Task inputs:

□ □ □ □

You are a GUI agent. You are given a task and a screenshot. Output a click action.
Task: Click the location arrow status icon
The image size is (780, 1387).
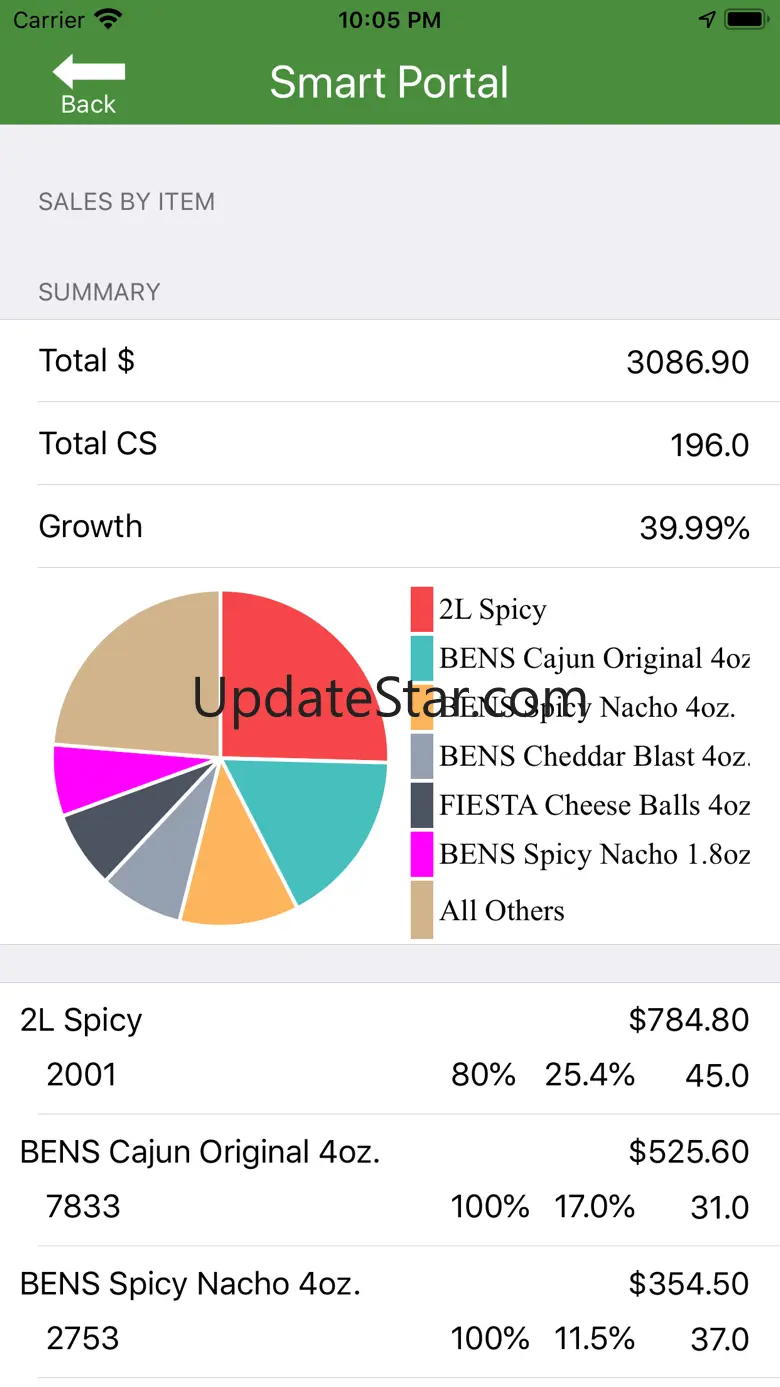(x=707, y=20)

□ □ □ □

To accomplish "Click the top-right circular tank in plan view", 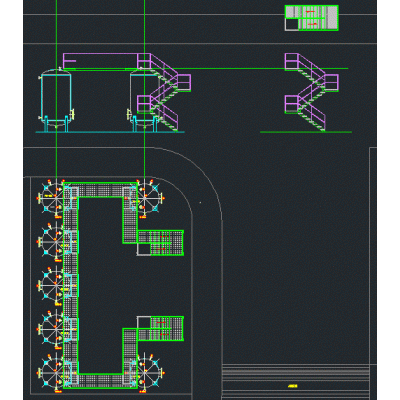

□ □ □ □

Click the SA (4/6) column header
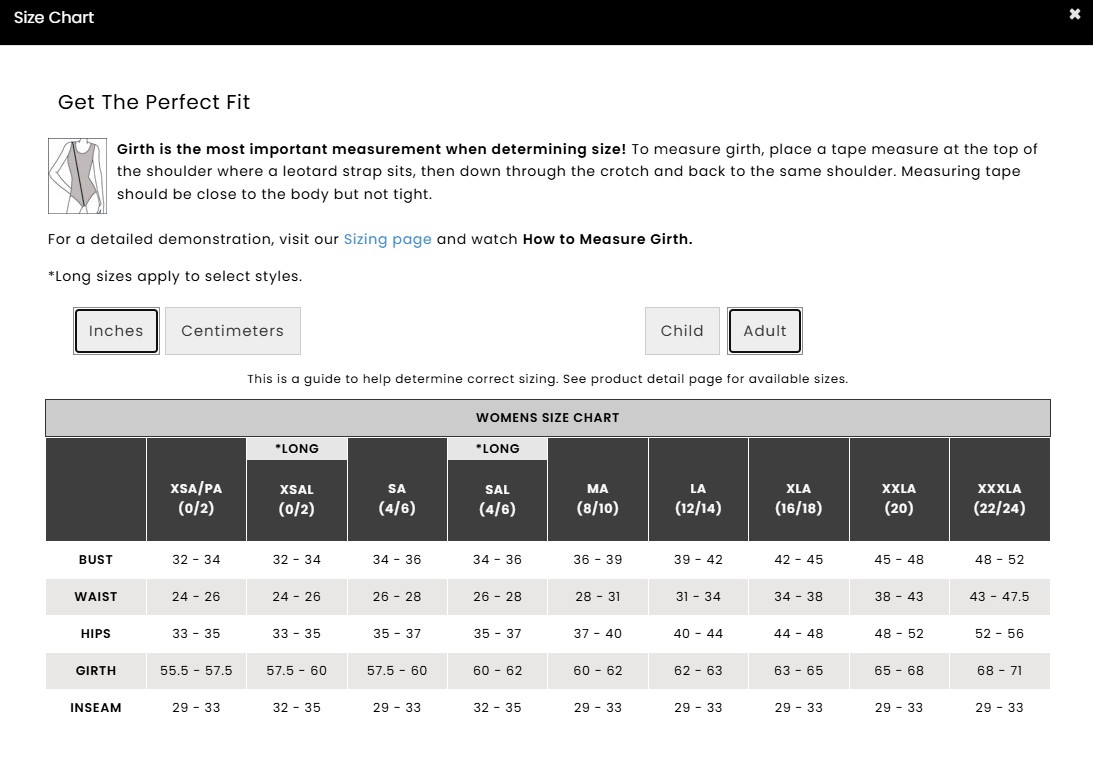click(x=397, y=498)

□ □ □ □

Directive: Retype the section of the items that starts at the line containing "You are a GUI" and ends at the line containing "(x=707, y=20)", including both of those lines. Omit the pictures from your answer.

The completed task:
You are a GUI agent. You are given a task and a screenshot. Output a click action.
Task: Click the location arrow status icon
The image size is (780, 1387).
(x=707, y=20)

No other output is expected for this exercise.